Depuis 2002, le contrat de gestion de la RTBF prévoit également l’obligation de diffuser des œuvres subsidiées par le FACR à raison de minimum 20 heures par an, chaque lundi de 22h à 23h sur la chaîne Première, ce qui offre une audience supplémentaire à ces œuvres19.

Dans son plan « Visions 2022 », la RTBF entreprend entre autres de produire des contenus originaux pour toutes les plateformes en interne et en coproduction et de diffuser des contenus sur toutes les plateformes selon les usages du public (Lauwens, 2017). Cette vision se reflète dans les initiatives et programmes mis en place par la RTBF.

La plateforme Auvio rassemble l’ensemble des contenus audio et vidéo de la RTBF, parmi lesquels se trouvent des programmes TV et radio en direct ou en rediffusion, des contenus exclusifs de la plateforme, des séries, de l’information, du sport, des documentaires, des émissions culturelles, une rubrique dédiée aux enfants, etc. Au total, ces contenus représentaient en 2017 quelque 40 000 vidéos pour 400 000 visionnements par jour (RTBF, 2017), à la fois sur tablette, téléphone intelligent et ordinateur. En plus de présenter l’entièreté du contenu disponible sur le site, l’application contient des fonctionnalités supplémentaires, telles que la possibilité de recevoir des notifications au moment où commence la diffusion d’une émission, mais également de profiter du multiécran20. Depuis le 21 mars 2018, la RTBF a rendu disponible l’accès aux contenus Auvio dans l’entièreté de l’Union européenne, notamment pour permettre aux résidents belges à l’étranger d’accéder à ces contenus (RTBF, 2018). Auvio perfectionne également des algorithmes, dans l’objectif « de progressivement personnaliser l’accès aux utilisateurs aux contenus produits par la RTBF » (Ibid.).
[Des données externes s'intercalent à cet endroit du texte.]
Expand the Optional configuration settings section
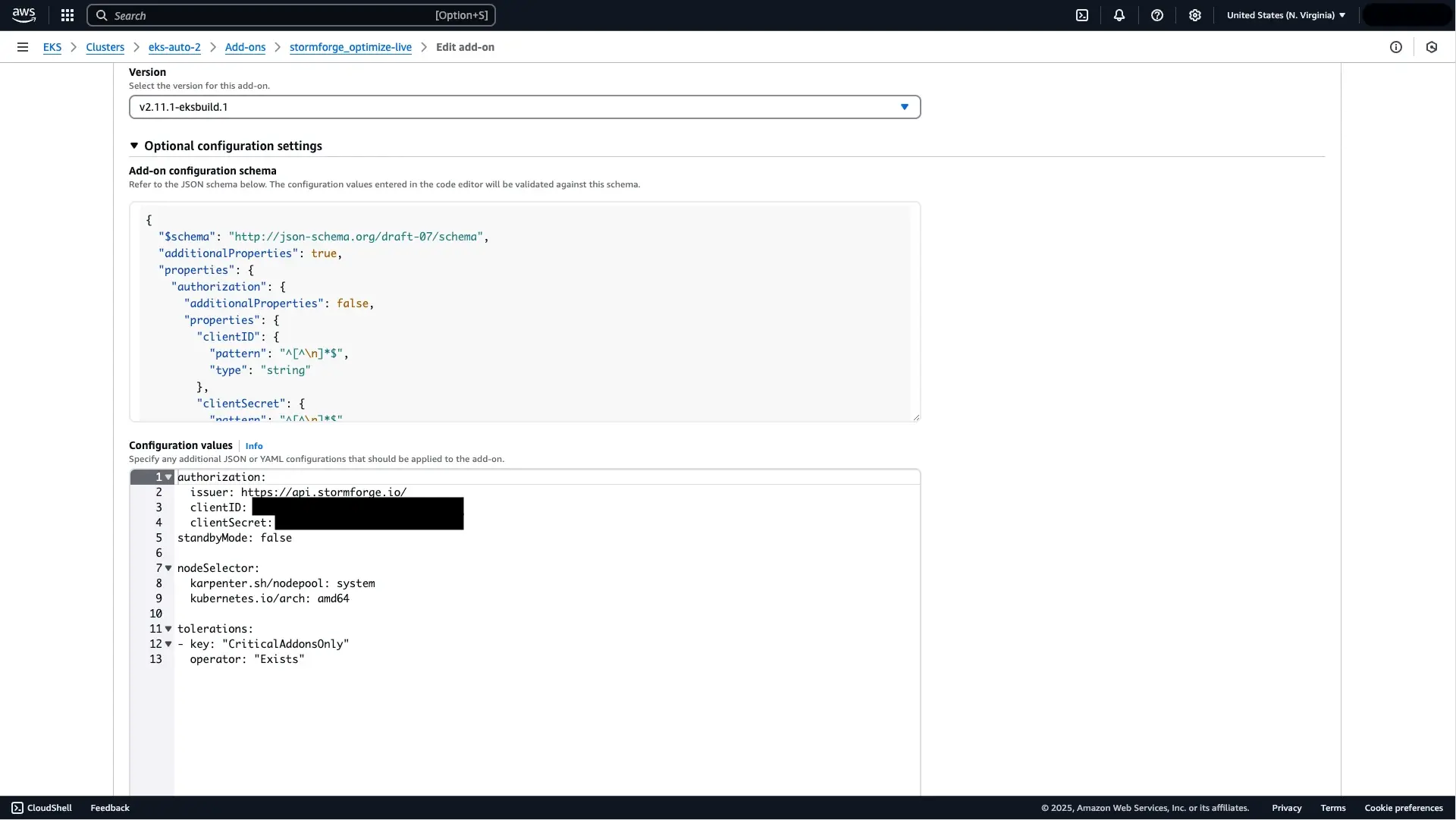The width and height of the screenshot is (1456, 820). [x=134, y=146]
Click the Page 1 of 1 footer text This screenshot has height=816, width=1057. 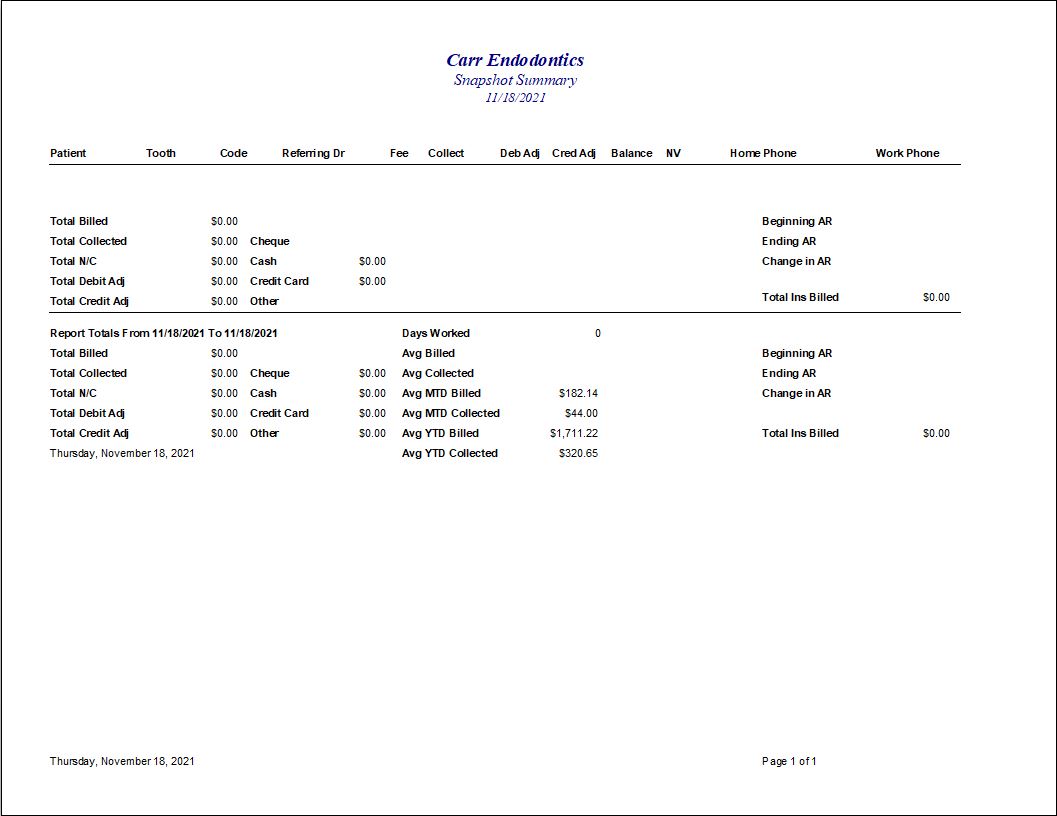(789, 761)
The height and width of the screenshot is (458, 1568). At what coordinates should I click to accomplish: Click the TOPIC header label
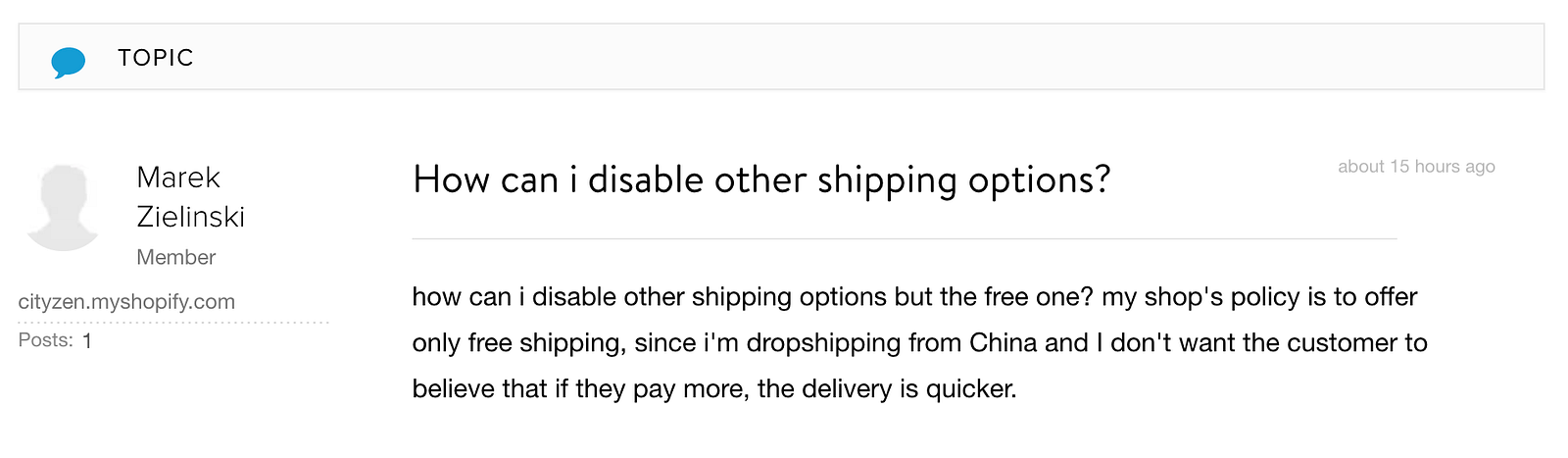point(156,58)
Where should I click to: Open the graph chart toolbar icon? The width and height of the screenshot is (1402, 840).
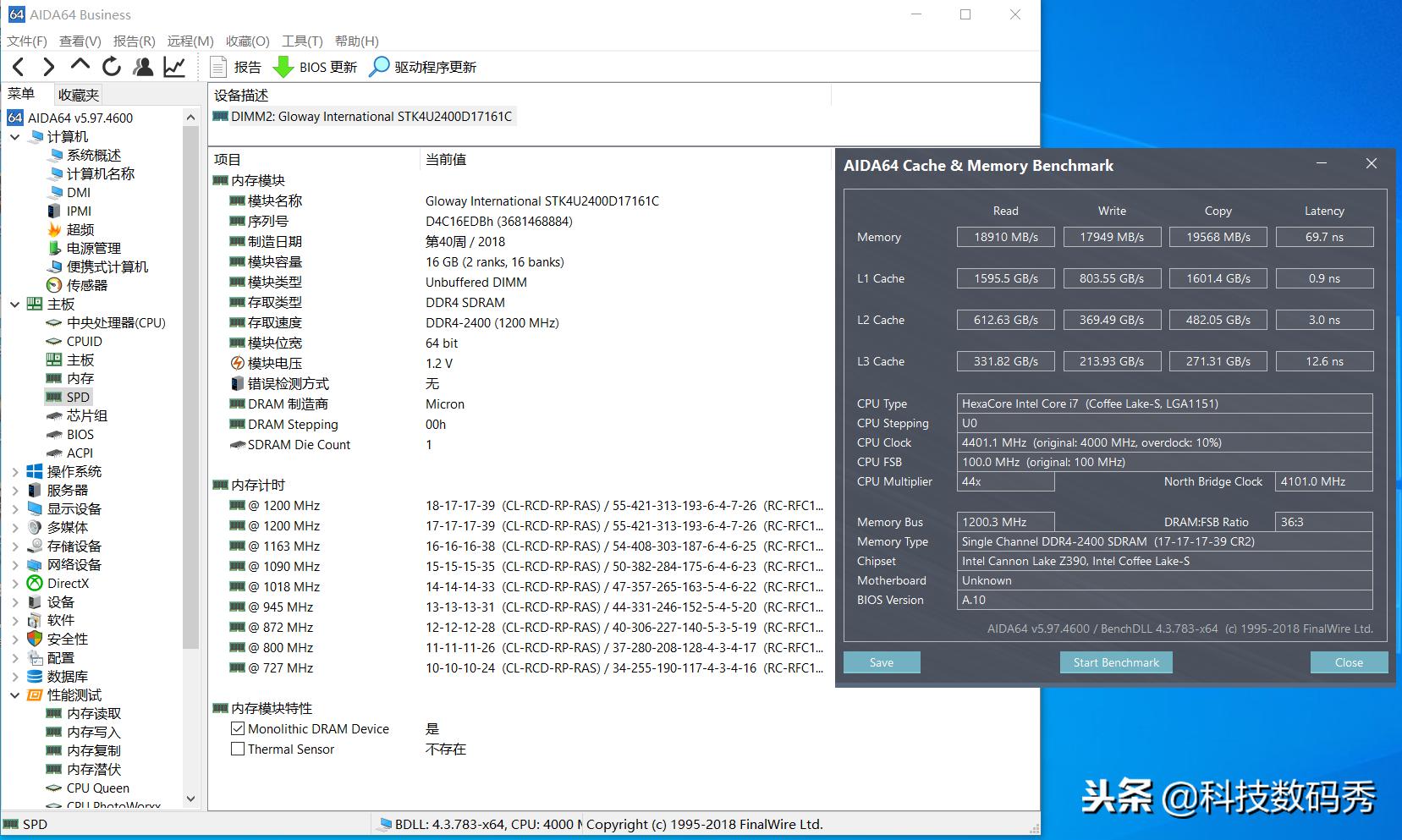pos(175,67)
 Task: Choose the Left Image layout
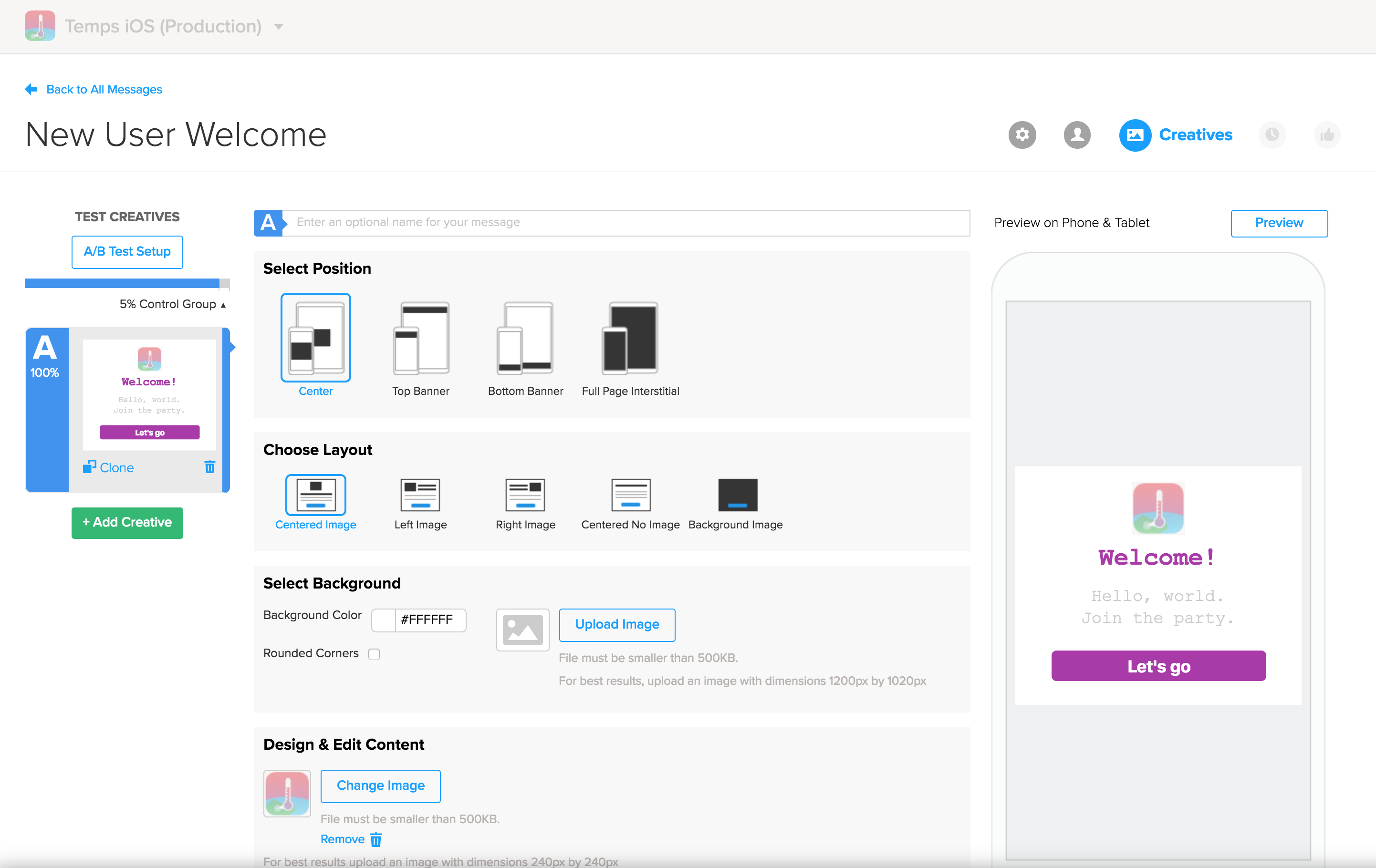click(x=420, y=495)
Un autre exemple de la transition de la RTBF vers le numérique est celui de Tarmac, un label crossmédia orienté vers les « cultures urbaines » lancé en 2017. Tarmac vise un public d’adolescents et de jeunes adultes et ses programmes sont exclusivement diffusés sur des plateformes numériques. Elle tente de combler une absence de programme pour les 15-16 ans notamment, un public qui n’était pas pris en compte par la programmation de la RTBF auparavant. Les animateurs et les artistes mis en valeur dans les programmes qui y sont diffusés proviennent des milieux liés aux « cultures urbaines », soit le break dance, le deejaying, les musiciens de hip-hop, etc. D’autres sont des youtubeurs ou des humoristes. La plupart de ces artistes proviennent de la scène belge (CSA, Belgique, 2017).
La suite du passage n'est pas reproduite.